I know God is always present. I believe it. But, when faced with unbearable loss or depression or pain, I am tempted to blame God’s absence for the difficulty. “If God would just show up, my troubles would melt away” does not represent a very mature understanding of God’s presence and generosity.
Biblical laments generally address God, express a complaint, make a request, and end with affirmation. For example, Psalm 22 addresses God: “My God, my God” followed by the complaints, “Why have you forsaken me?” and “Why are you so far from helping me?” (v.1). In verse 19, the request is stated: “…do not be far away! O my help, come quickly to my aid!” Then, the psalmist moves to words of trust: “…he did not hide his face from me, but heard when I cried to him” (24), and “before him shall bow all who go down to the dust, and I shall live for him” (29).
In my better moments, I get it-the journey through complaining, requesting, and then affirming is the blessing.

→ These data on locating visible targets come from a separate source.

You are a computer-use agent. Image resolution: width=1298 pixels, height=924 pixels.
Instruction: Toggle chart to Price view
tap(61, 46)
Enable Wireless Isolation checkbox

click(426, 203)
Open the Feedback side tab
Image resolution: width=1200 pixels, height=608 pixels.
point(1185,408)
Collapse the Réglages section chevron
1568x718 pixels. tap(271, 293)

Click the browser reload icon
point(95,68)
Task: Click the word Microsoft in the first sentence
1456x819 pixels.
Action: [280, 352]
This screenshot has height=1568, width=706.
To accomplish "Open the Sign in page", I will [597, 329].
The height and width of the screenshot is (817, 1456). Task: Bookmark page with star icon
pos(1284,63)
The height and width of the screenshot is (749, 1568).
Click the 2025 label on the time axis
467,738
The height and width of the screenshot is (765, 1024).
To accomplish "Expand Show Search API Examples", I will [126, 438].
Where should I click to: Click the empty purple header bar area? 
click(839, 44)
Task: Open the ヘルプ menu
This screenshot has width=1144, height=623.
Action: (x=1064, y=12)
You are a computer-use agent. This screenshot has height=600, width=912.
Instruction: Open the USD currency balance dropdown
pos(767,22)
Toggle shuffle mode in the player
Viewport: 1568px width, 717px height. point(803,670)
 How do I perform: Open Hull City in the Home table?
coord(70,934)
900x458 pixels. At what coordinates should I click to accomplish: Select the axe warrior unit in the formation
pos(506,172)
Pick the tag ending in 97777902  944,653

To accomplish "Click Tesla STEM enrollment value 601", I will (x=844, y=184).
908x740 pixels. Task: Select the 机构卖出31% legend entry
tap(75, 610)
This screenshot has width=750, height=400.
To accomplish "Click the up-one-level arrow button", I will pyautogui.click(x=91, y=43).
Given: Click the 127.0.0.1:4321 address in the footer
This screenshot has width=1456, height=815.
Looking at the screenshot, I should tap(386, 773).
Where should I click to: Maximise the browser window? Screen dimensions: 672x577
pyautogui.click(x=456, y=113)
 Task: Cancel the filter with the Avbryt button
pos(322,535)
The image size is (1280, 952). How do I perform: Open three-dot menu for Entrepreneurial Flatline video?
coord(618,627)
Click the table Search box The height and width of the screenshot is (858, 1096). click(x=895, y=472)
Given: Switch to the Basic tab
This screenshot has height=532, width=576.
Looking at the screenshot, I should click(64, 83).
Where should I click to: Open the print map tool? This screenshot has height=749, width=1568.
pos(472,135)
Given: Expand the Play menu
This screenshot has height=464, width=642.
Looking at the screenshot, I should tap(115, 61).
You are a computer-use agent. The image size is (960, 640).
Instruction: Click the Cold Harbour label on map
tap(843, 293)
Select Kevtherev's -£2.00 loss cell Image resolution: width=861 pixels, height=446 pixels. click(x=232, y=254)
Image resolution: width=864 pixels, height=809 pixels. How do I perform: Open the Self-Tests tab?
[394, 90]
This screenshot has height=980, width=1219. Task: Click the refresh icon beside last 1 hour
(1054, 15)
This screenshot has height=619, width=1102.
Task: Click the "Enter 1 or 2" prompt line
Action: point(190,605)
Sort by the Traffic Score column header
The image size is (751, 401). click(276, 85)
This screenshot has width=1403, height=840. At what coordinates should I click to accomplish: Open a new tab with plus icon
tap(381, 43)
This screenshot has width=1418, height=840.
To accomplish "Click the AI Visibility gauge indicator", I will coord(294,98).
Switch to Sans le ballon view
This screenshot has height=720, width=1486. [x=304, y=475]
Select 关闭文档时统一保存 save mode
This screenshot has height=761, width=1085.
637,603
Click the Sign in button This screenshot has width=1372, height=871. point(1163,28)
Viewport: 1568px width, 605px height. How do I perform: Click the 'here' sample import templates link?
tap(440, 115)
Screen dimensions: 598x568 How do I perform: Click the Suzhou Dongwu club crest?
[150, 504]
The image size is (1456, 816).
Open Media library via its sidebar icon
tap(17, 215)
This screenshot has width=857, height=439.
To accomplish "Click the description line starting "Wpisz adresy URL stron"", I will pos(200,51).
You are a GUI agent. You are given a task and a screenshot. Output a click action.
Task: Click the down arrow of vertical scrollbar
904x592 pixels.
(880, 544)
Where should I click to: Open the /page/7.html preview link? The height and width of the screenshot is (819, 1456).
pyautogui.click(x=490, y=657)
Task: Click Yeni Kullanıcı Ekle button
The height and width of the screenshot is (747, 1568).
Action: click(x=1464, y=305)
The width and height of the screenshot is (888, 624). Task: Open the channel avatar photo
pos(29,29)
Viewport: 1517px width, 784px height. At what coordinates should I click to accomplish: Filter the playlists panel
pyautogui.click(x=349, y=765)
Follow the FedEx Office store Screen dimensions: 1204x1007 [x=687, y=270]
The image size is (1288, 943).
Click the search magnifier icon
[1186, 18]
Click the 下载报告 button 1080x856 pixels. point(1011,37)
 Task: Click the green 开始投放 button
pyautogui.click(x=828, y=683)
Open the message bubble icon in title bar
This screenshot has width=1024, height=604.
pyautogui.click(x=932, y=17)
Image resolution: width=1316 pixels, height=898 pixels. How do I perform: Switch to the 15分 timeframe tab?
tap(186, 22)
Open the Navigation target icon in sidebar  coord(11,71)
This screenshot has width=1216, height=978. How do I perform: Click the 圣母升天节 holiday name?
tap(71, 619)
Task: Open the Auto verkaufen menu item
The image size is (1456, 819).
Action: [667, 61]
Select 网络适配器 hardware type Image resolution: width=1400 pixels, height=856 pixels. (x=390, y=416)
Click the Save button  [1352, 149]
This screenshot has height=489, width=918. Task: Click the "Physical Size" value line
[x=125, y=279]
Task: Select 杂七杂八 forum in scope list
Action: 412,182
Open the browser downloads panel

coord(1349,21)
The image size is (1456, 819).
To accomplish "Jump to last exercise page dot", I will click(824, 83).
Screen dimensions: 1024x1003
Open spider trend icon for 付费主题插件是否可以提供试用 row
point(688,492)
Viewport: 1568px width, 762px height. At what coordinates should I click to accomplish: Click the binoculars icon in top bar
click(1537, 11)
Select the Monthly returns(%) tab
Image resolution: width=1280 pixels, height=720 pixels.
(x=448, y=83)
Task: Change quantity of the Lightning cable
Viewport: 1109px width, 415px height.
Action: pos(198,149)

But it’s helpful to know I’m in good company with others who have felt forsaken-especially during Lent. Do we have to wander in the desert with the children of Israel? Must we step into the desert with Jesus where temptation waits? The answer is “Yes!” These forty days of introspection, searching, and, sometimes, desolation have potential to be the most informative and stretching season within our discipleship.
The poem “The Old Astronomer to His Pupil” by Sarah Williams in Twilight Hours: A Legacy of Verse includes a lament. It is written on my heart:
Though my soul may set in darkness, it will rise in perfect light;
I have loved the stars too fondly to be fearful of the night.
These words and the pattern they represent have been my companion for years. During Lent they call me to an authentic struggle through the desert, with the assurance that my life’s journey, even the darkness, is accompanied by Divine Love. With every step in the desert I will repeat, “I have loved the stars too fondly to be fearful of the night.”
God, may my deep hope align with your deep vision. Release in me anything that keeps me from freely following your Spirit. Amen.
Invitation to Spiritual Practice
Breathe deeply as you enter a time of silence. Become gently attentive to what may be restricting you from faithfully responding to the divine invitation in your life. Are there priorities, attachments, tasks, or motivations competing for your response? What does freedom for God look or feel like in you this day?